#### Extract:
____
This week in Math we have continued investigating remainders, and reviewed how to handle those remainders, and what are the division strategies that we have used. Students have also played the games "More or Less Multiplication", where they had to multiply three digits using the associative property, and "Remainders Win" to practice finding the remainders . On Thursday the students have been working on a pre-assessment of the unit and today we have reviewed that pre-assessment to reflect on the challenges and successes of our learning.
During Reading, the students that chose to present in front of an audience, presented their book reports on an informational book. Also they got a chance to read a different type of informational pieces, two magazine articles of the Scholastic magazine "Ahora", and answering questions about them. On one about the island of Rapa Nui, the students had to answer to questions about the location of the island and their natural resources. On another article, students read about the holiday traditions of a girl from Argentina, and they had to write a short essay talking about their own traditions in Spanish.
During our "Fancy Day", students worked on a Science lesson, finding out about why turkeys wear their fancy feathers and what is a wattle and a snoot. Students also put together a wobbly turkey using some supplies.
During Writing workshop, I have continued my daily conferences with my students to go through the editing process of their informational pieces, and I can tell that they will be ready to be published pretty soon. I will add their pieces to my website so that you can have a spot for giving positive feedback to your child's piece, and if you have extra time, maybe to other students' pieces.
Take a look at this week's slideshow!
This week during Math we have been taking a look at the variety of multiplication strategies that we have learned so far, and we have introduced division with remainders. We read the book "A Remainder of One" buy Elinor J. Pinczes that illustrates the fact that a little soldier bug is always left out when his squadron of 25 makes formations of 2, 3 and 4 lines, until finally he comes to the realization that making 5 rows of 5 is the perfect formation that makes the organized and tidy queen really happy. The students created the different formations with 25 tiles before I could reveal that there was always a remainder of one, so it was a fantastic introduction of the concept of division with remainders. On the days after we worked on division problems with remainders and what to do with those remainders, as sometimes they could be split even further if we were talking about dollar amounts, slices of pizza, and other times we needed to provide extra containers for those remainders, like extra cars for children going to a swimming competition, or extra pages for trading cards.
____
#### Provided data:
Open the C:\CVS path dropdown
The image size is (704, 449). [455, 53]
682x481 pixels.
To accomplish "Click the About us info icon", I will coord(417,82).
____
#### Exercise requirements:
**1)** Copy the class newsletter word for word, between "During Writing workshop, I" and "other students' pieces.", inclusive.
**2)** Pick up the class newsletter after its last sentence and keep writing it.
The lines above come from a different source than the class newsletter.

#### Solved problems:
**1)**
During Writing workshop, I have continued my daily conferences with my students to go through the editing process of their informational pieces, and I can tell that they will be ready to be published pretty soon. I will add their pieces to my website so that you can have a spot for giving positive feedback to your child's piece, and if you have extra time, maybe to other students' pieces.

**2)**
During Reading Workshops to conclude the lessons learned about informational reading, the students are completing a book report on one informational book of their choice, that the will also have to either present to the whole class in person, or create a video of that presentation just for me if presenting in front of the class sounds intimidating to them. The written book report covers questions about the different characteristics of informational text.
During Writing Workshop I've had a chance to finalize a first full round of student/teacher interviews to help with the edition of my students' informational pieces that are coming along very nicely. Students have also worked on adding an introduction and editing punctuation and spelling.
And during Social Studies, students have worked on finalizing their physical and political maps of America that will be soon ready for display.
Finally on Thursday we went to collaborate and mentor Kindergarteners in Sra. Ibañez's class to help them create chains with patterns of two color beads to count by twos and fives. Not surprisingly, this collaboration is becoming a favorite for both grades. Mrs. Gallagher paid us a visit and was really impressed with the quality of mentorship of my students.
Take a look at this week's slideshow.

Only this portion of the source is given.